** INPUT MATERIAL follows **

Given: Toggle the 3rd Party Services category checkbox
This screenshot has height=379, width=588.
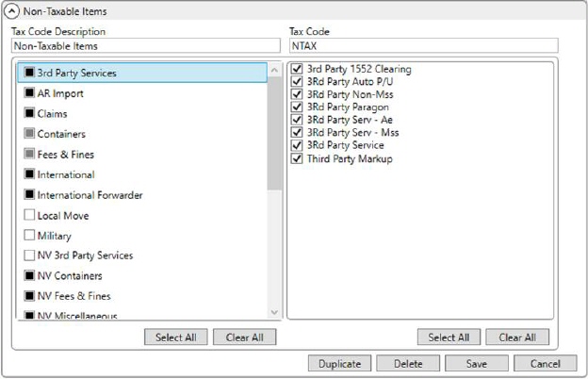Looking at the screenshot, I should pos(30,73).
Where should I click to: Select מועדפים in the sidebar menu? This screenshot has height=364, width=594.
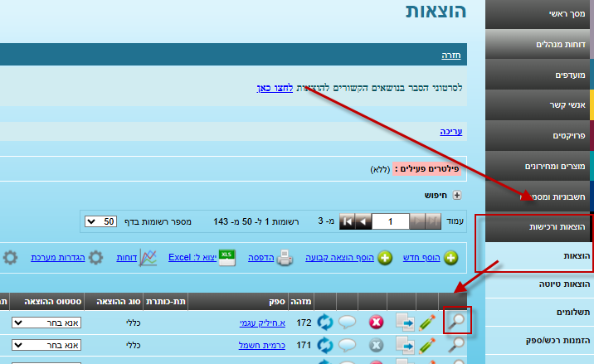[538, 75]
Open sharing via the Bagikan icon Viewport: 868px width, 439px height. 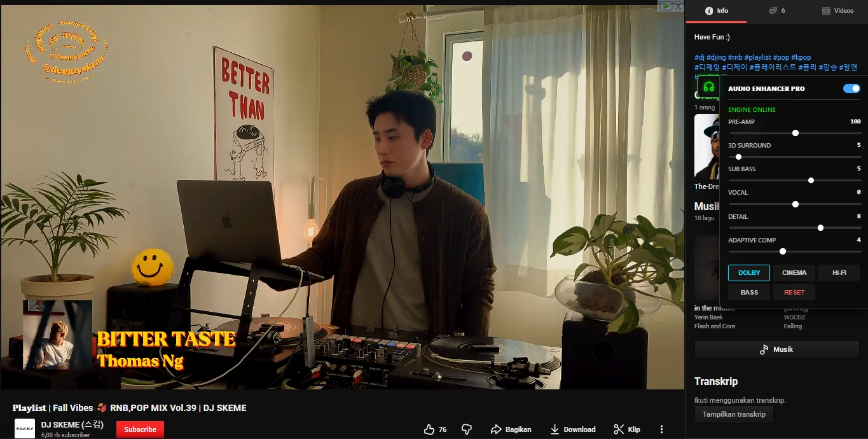pyautogui.click(x=495, y=429)
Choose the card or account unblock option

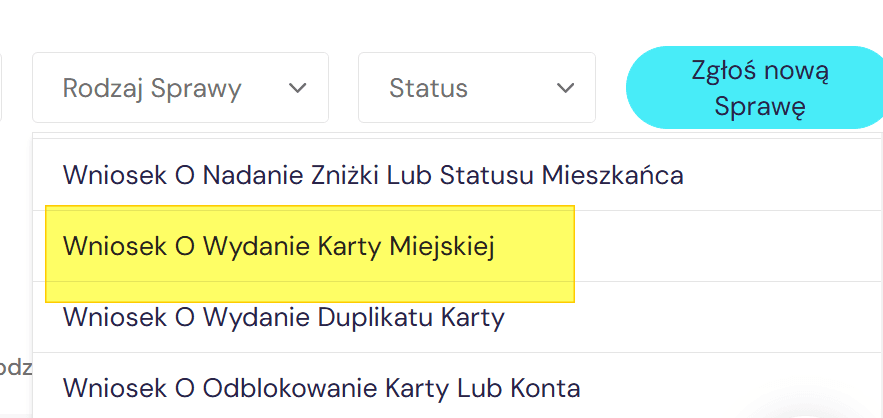click(x=321, y=387)
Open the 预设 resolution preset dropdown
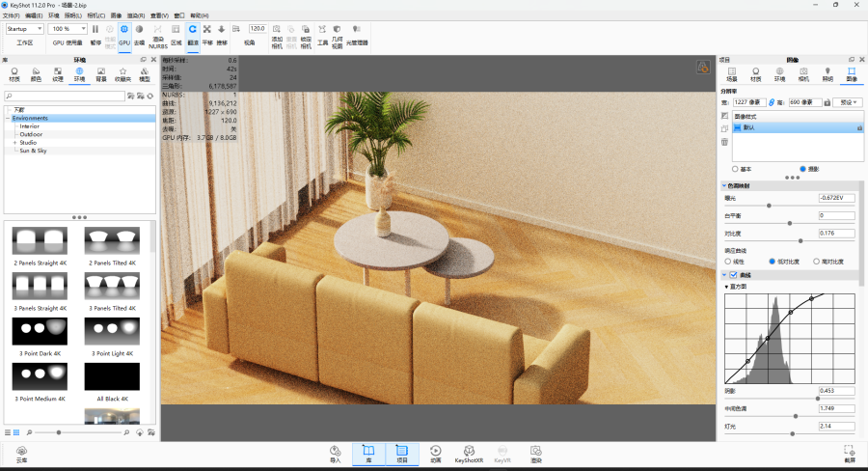Screen dimensions: 868x471 tap(849, 101)
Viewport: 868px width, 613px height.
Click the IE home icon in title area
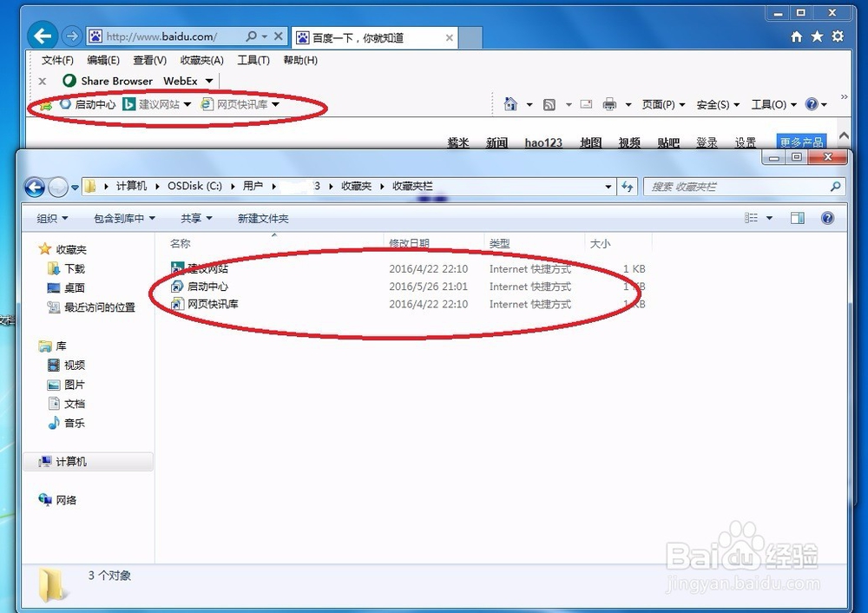point(796,36)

** End of INPUT MATERIAL **

◆ WORK INSTRUCTIONS:
Reproduce the final stretch of lines exactly: the line containing "Viewport: 868px width, 613px height." through the last line of the data, both included. Pictures do not belong in the copy.

◆ ANSWER TO THIS EXERCISE:
Viewport: 868px width, 613px height.
Click the IE home icon in title area
point(796,36)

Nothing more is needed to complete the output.